Another vital service banking professionals like Bryan provide are the financial planning to help level out the highs and lows of music income. He uses for his example again a young singer-songwriter. For the first few years of their career, they’re living meagerly on a meager $20,000 publishing draw. Suddenly that all can change.

“Then, they’re posting a $10 million year – just a few years later,” Bryan says. But such success is fickle and rarely holds out forever. “When something changes and they’re back to making $100,000 or less, it’s our job to make sure we maximize those big years, so they can make it through the smaller ones.”

Bryan’s job is as much providing sound life advice and career coaching as it is about selling a banking product or setting up a loan.

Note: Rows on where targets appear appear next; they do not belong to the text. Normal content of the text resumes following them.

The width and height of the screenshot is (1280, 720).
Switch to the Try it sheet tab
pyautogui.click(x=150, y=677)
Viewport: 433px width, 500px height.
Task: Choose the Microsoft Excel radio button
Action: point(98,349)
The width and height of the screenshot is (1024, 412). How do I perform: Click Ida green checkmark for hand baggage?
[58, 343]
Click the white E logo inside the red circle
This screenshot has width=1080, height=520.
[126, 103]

At heart, he’s still the crop inspector, assessing this year’s output with an eye to the future.

“The thing I like doing is getting with a young artist – maybe at a write-around or a showcase – and then I can connect with them before they’re big enough to have a business manager. That way, I can connect directly with them,” Bryan says. As their career grows, so too does his relationship with them. “Eventually, they get a business manager, build a team and I work with the team.”

Last September, Bryan’s career took yet another of the kind of organic turns that have brought him to where he is today. First Tennessee Bank approached him to build a music banking division there.

“The fun thing about music banking is that, while most bankers work 8-to-5 in suits, we’re there 8-to-5 in blue jeans,” he says. “And then we’re going to the parties and the awards shows after hours. “That’s a big difference between music banking and regular banking.”